As a press director from MIT said, “What is amazing is the generation gap between people who are 30 and people who are 23.” This is why print is dying; younger readers do not like it. The overwhelming and rising demand from students and scholars generally is for e-pubs that are supported on multiple platforms, DRM-free, and available off-line. Think iPads, iPhones and Kindles. If you snooze on this, you lose basically everyone under 30 as your readers. Again, academic ebook sales are growing 300% a year and rising, while print book sales are stagnant or falling.

This is not just terrible news for print book lovers, but much more so for publishers. They were stumbling out of conference sessions to the nearest bars. They, too, have seen the future.


Mister Fweem said...

What I find fascinating and troubling about e-books, however, is that the digital natives believe these books should cost them pennies on the dollar because, as I've heard time and again, "they don't have to pay to print them and ship them." Too many digital natives, i fear, are forgetting that printing and shipping are only part of books' cost -- there is also remuneration to authors, editors, publishers and others to consider. There are too many who accuse Amazon.com, for instance, of price fixing digital books at $9.99 as too expensive, while publishers are clamoring that the price is far too cheap. Throw into that mix the anti-copyright zealots and we're seeing lines drawn for the battle all over the place.

Conversely, in no other age has publishing been so open to everyone. Over the past six months I've literally published, in installments, my first novel on my blog. I haven't received a dime for it, but by golly it's out there for the public to read. Fascinating future we're heading into.

carl g said...

It's of course true that, in the cost of publishing a book using traditional models, the cost of printing is not great. Typically about $4 for a hardback, for all physical costs, for a major release. The rest goes into overhead or back to the authors.

But today, when most information is free to both publish and read, it takes some real added value to justify either that overhead or even payment to authors. The internet reduces the need for publishers to almost zero, and the biggest enemy to authors is hyperabundance (another big theme at my conference). With so much more being published in every conceivable format, every unit is of course worth less. We are facing much less a format problem than the basic economic problem of a flooded market for the written word.

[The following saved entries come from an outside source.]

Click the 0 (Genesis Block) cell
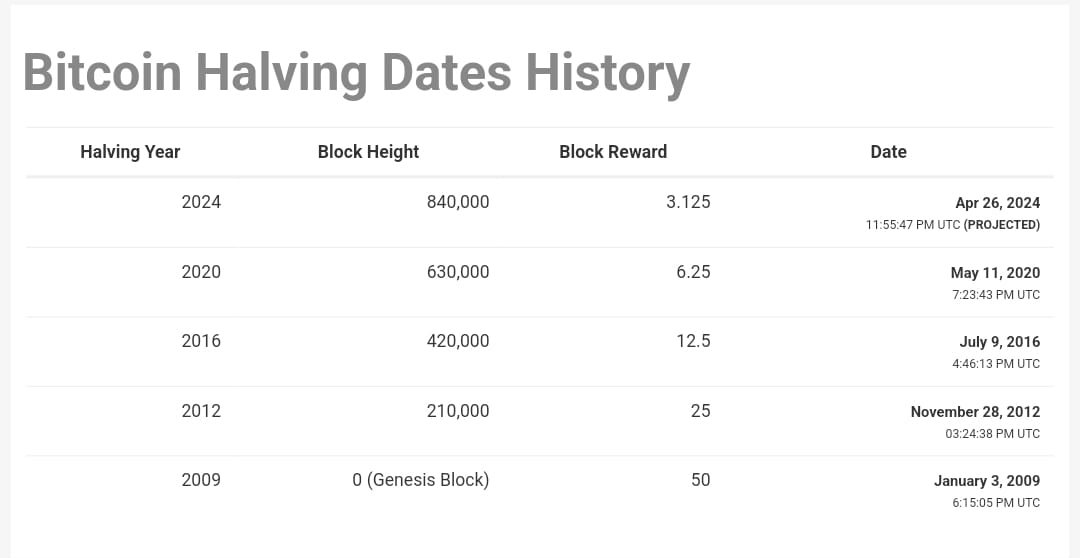 coord(421,479)
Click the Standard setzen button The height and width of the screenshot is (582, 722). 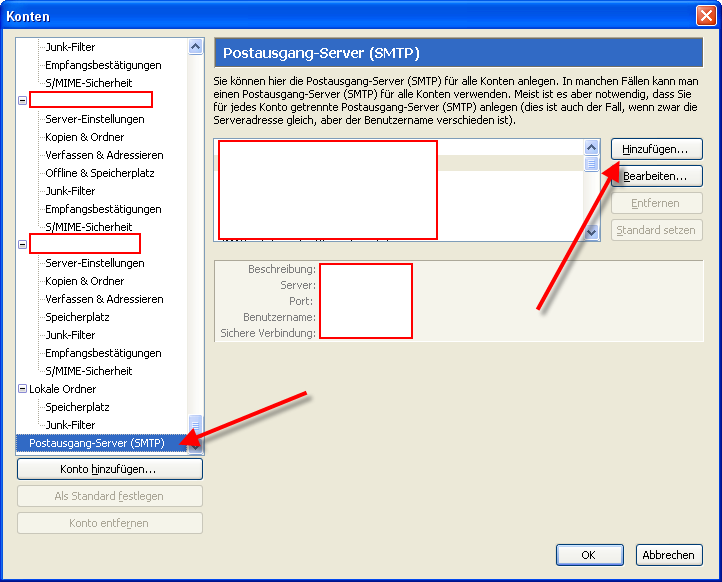pos(656,230)
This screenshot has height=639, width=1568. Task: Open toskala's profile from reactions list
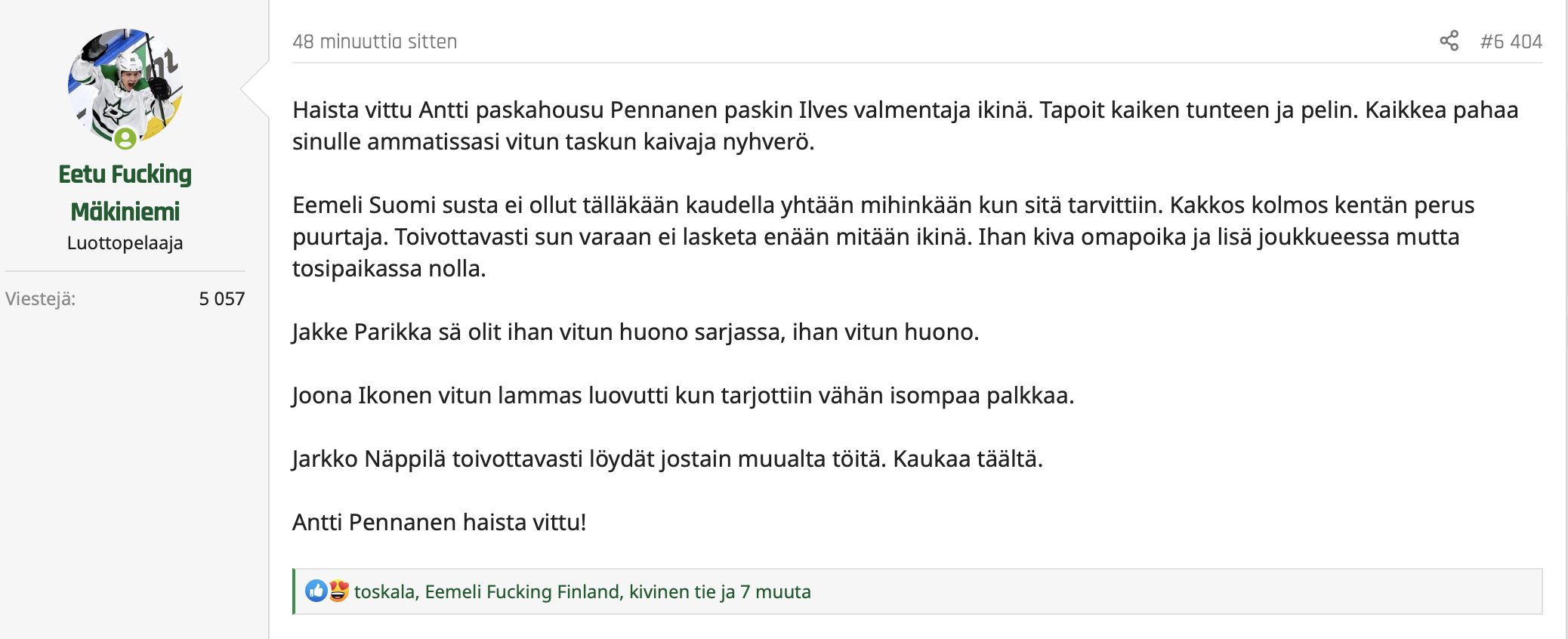point(384,591)
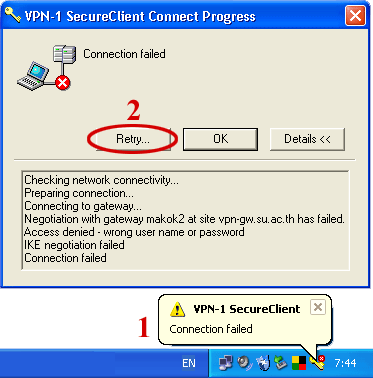Click the yellow key icon in the title bar
Viewport: 373px width, 378px height.
coord(13,15)
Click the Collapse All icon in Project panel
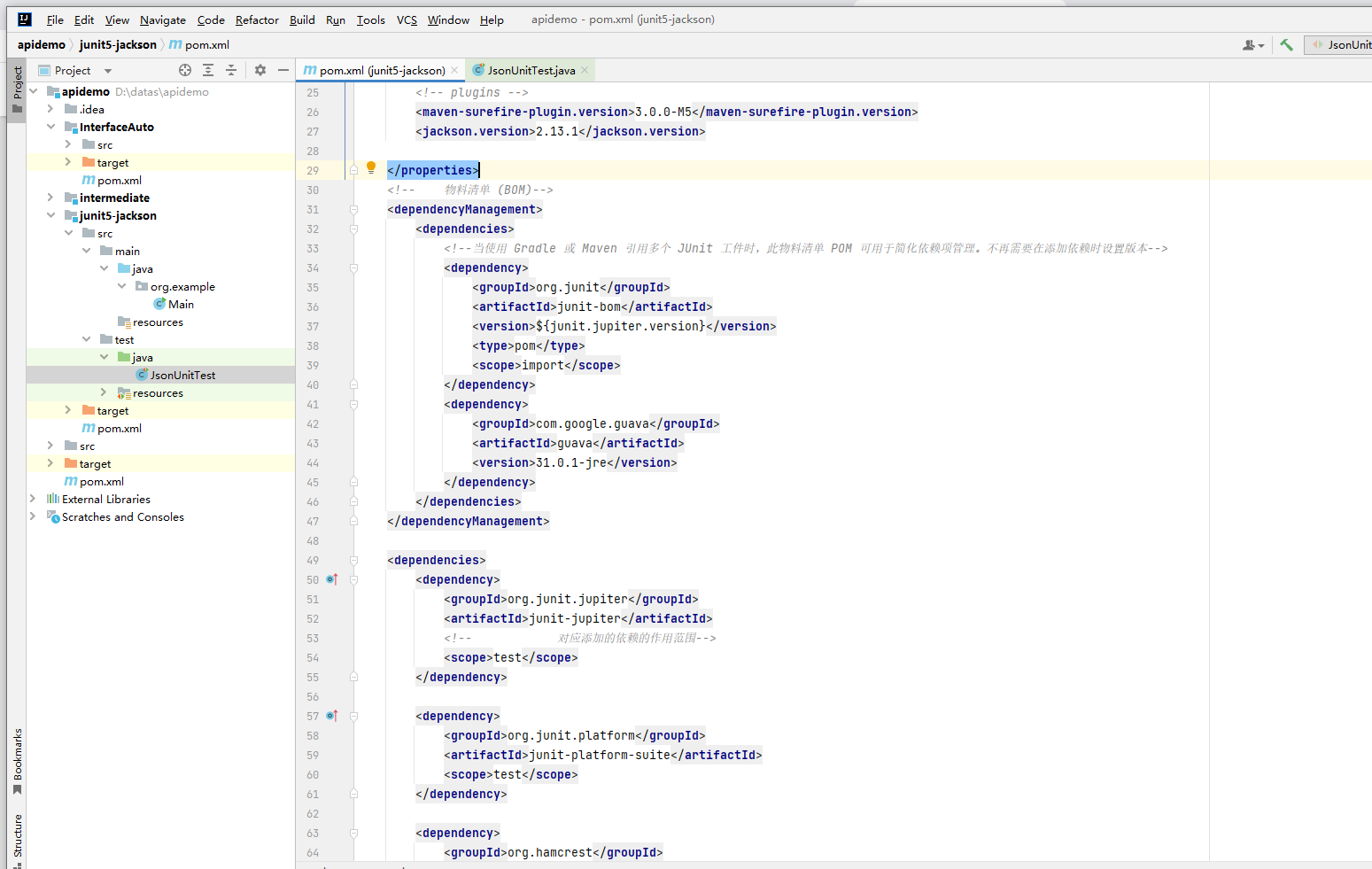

Anyway, at my conference it was not students demanding lower ebook prices, but librarians. A director from the library consortium for the Big Ten Midwest schools told the publishers simply: "If you want to sell us your books, make them ebooks, bundle them and discount them." And library purchasers can make those demands. Publication is still growing and library budgets are shrinking (and most students do most of their research on the internet anyway). It's a buyers market.